* **RAW DATA**
● ● ● ● ●

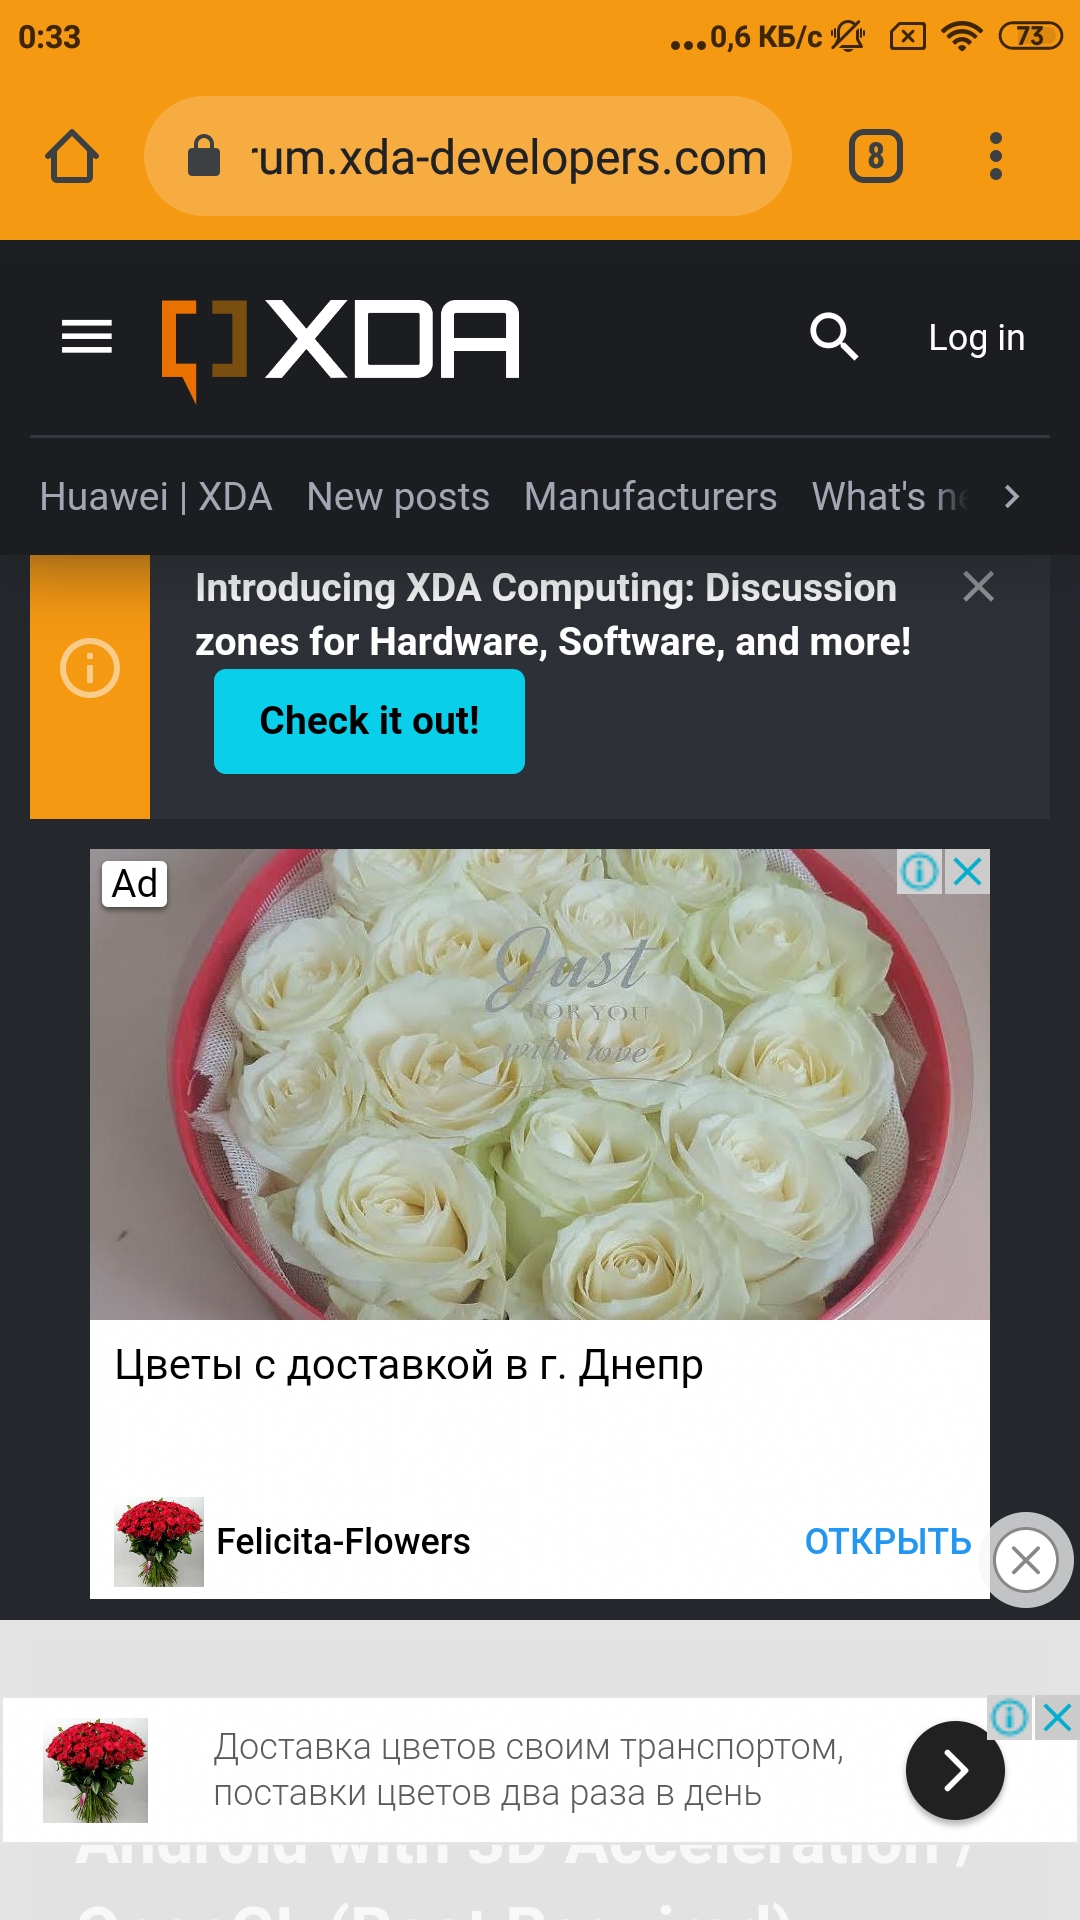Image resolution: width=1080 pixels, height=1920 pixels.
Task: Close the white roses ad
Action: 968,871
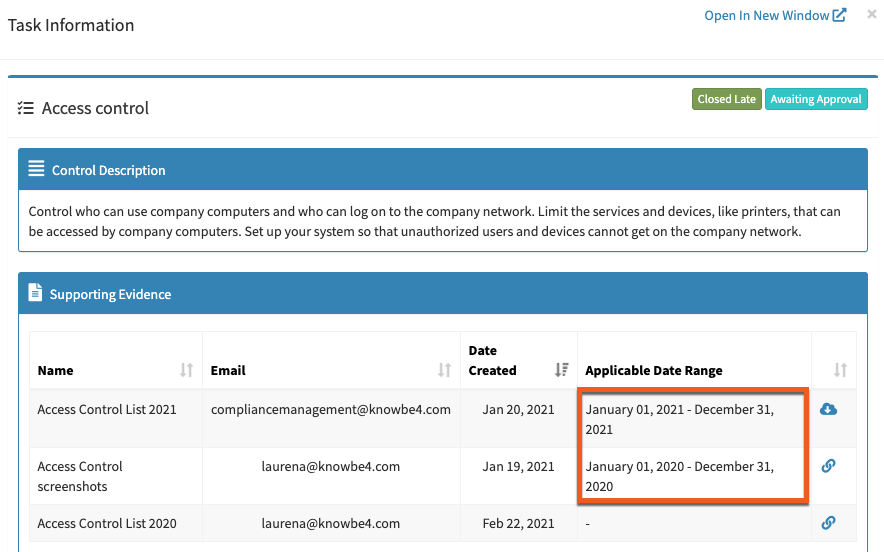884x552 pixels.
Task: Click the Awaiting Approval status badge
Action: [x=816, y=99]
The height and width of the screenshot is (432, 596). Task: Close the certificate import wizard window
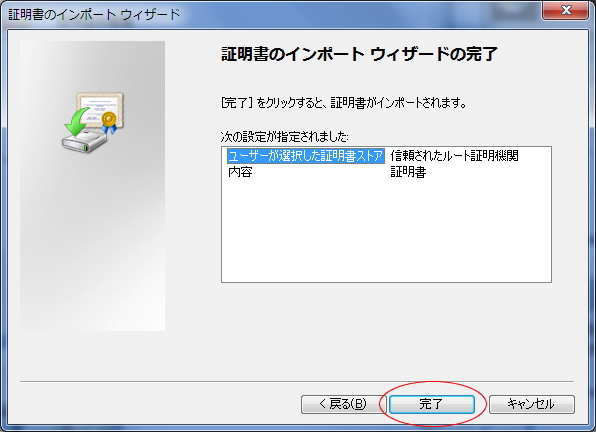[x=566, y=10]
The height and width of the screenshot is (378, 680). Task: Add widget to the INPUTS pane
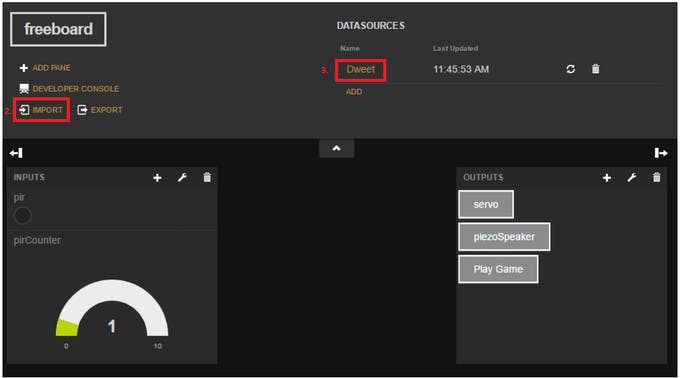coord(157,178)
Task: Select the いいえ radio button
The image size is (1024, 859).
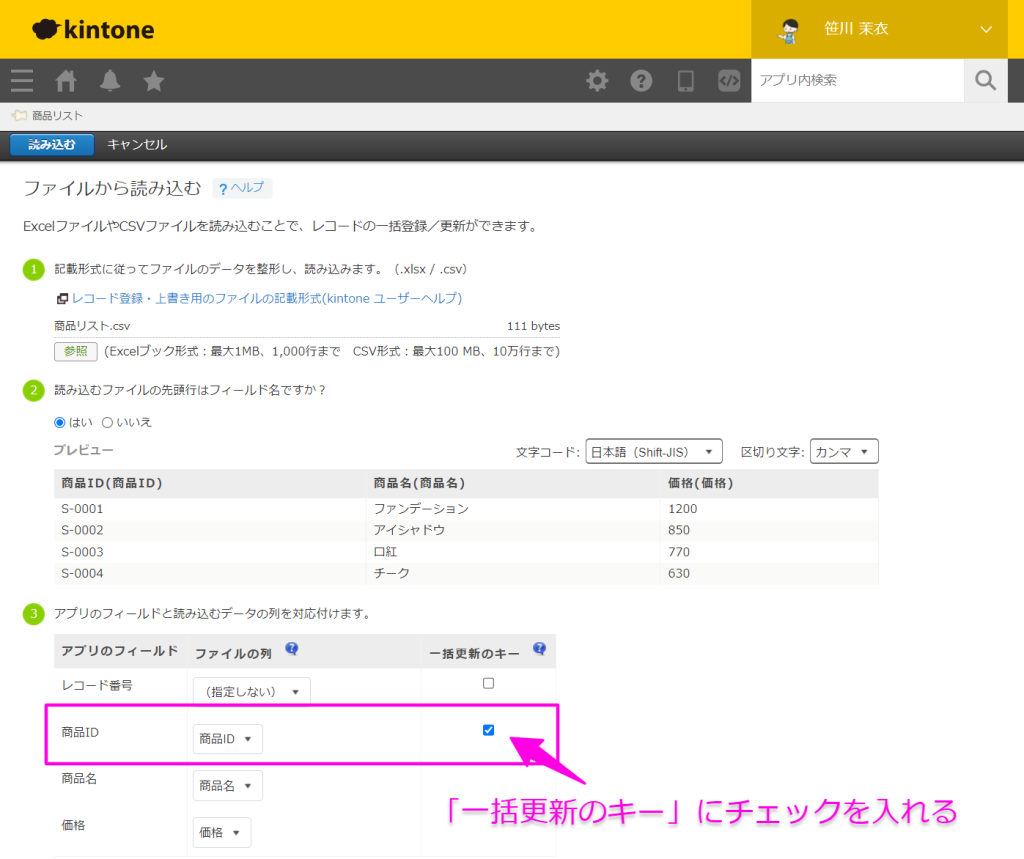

● ● ● ● ●

* **WHAT NEEDS TO BE DONE**
Retype, word for word, the lines from the one with "The height and width of the screenshot is (378, 680)." through the last line of the entries above, and only those lines. Leave pictures out.

* **ANSWER BELOW**
The height and width of the screenshot is (378, 680). Task: Add widget to the INPUTS pane
coord(157,178)
Task: Select the いいえ radio button
The image size is (1024, 859).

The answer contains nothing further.